Le contraddizioni dell’ascesa dell’India
L’India ha dalla sua parte anche lo storico sorpasso demografico alla Cina, che avverrà quest’anno e la renderà il paese più popoloso al mondo. Mentre la curva demografica di Pechino ha iniziato il suo declino prima del previsto. Si prevede che la quota di iPhone prodotti in India passerà da circa uno su 20 l’anno scorso a forse uno su quattro entro il 2025. Anche i paesi del Sud-Est sono per lo più in crescita demografica, ma non solo: si sta espandendo la classe media, come accaduto in Cina negli scorsi decenni, aumentando dunque la domanda di prodotti elettronici e tecnologici. Così come sta aumentando il numero di laureati, rafforzando a loro volta le competenze ingegneristiche utili ad attrarre linee produttive ad alta qualità tecnologica.
Non sarà comunque così semplice sostituire la Cina, nemmeno come gruppo. L’India, grande economia con una popolazione giovane, ha il potenziale per diventare una potenza manifatturiera. Ma la burocrazia di Nuova Delhi è un forte ostacolo, così come le leggi non del tutto accoglienti per gli attori internazionali a causa di uno storico protezionismo. L’India si è posizionata al 63esimo posto in una lista della Banca Mondiale di 190 paesi classificati in base alla facilità di fare affari nel 2019. Sebbene si tratti di un miglioramento rispetto alla 142esima posizione del 2014, anno di insediamento di Modi, l’India è ancora indietro rispetto alla Cina, che negli ultimi dati disponibili occupava la 31esima posizione.
I piani della Cina
C’è anche un fattore temporale: la Cina ha costruito un sistema manifatturiero e tecnologico integrato e capillare nel giro di diversi decenni. L’India e i paesi del Sud-Est asiatico sono ancora alle prime fasi della loro ascesa come hub produttivi nel settore tech. Inutile nascondere che le tensioni geopolitiche giocano e giocheranno un ruolo cruciale nel ridisegnare la mappa delle catene di approvvigionamento.

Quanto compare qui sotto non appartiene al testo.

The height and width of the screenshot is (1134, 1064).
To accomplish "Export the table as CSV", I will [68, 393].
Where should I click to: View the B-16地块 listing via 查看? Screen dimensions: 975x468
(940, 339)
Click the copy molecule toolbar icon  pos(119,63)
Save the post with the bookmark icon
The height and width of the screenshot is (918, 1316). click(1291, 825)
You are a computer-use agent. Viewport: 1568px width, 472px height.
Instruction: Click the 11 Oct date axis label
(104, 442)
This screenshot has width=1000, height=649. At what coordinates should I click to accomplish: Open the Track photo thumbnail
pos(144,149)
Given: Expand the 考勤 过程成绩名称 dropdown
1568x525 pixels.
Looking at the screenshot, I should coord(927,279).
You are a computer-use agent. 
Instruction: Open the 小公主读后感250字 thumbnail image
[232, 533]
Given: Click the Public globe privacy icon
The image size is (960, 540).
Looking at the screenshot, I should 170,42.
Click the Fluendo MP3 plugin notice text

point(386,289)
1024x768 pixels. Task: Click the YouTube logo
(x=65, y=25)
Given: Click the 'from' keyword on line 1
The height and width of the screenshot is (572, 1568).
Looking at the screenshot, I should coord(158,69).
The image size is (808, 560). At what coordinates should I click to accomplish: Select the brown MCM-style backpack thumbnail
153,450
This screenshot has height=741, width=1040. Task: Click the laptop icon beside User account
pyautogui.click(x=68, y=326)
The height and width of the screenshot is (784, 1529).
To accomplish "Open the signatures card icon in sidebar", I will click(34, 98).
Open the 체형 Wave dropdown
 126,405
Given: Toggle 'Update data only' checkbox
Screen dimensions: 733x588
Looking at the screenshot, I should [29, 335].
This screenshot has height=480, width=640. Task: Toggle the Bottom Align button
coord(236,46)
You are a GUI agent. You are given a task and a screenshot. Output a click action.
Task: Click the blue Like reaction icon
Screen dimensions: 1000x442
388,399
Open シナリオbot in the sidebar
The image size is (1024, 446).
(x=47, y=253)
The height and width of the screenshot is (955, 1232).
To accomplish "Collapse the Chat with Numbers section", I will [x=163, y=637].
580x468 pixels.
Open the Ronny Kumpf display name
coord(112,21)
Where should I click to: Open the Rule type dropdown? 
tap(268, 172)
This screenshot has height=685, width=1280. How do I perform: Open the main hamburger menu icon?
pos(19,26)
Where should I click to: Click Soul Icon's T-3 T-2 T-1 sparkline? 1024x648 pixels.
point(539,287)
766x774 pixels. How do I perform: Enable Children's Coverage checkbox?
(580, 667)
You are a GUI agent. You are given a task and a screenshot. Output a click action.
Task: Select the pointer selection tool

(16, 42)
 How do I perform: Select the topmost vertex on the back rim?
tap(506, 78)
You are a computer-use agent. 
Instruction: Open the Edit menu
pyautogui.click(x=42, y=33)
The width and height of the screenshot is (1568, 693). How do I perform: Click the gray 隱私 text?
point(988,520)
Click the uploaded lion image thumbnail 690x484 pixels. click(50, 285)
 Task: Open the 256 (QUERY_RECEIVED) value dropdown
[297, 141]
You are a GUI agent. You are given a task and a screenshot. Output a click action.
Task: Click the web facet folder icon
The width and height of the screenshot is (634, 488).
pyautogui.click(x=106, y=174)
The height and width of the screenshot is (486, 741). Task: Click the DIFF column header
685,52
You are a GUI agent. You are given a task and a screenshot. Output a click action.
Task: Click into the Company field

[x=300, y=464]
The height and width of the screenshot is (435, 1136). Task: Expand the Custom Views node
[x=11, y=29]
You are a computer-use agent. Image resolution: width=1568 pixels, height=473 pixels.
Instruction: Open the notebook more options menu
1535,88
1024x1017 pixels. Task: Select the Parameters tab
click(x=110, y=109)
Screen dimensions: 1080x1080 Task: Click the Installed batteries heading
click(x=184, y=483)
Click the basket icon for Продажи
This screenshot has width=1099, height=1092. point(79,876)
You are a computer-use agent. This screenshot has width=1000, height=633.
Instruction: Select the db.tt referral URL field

Non a caso la Cina, che si sente nel mirino degli Usa, sta provando ad accelerare la produzione autoctona nei settori in cui è più debole. A partire dai microchip. In quelli dove è più forte, invece, valuta a sua volta controlli o divieti alle esportazioni. Per esempio sulla tecnologia utile a fabbricare i pannelli solari più avanzati, di cui ha un semi monopolio. Tema particolarmente sensibile, in tempi di crisi energetica e ambita transizione verso fonti meno inquinanti. Insomma, Pechino dispone di armi utili per provare a scongiurare un’impresa che sarebbe complicata a prescindere: escluderla dalle catene di approvvigionamento. Di certo, però, dovrà imparare a non essere più l’unico incontrastato dominatore della produzione elettronica e tecnologica in Asia.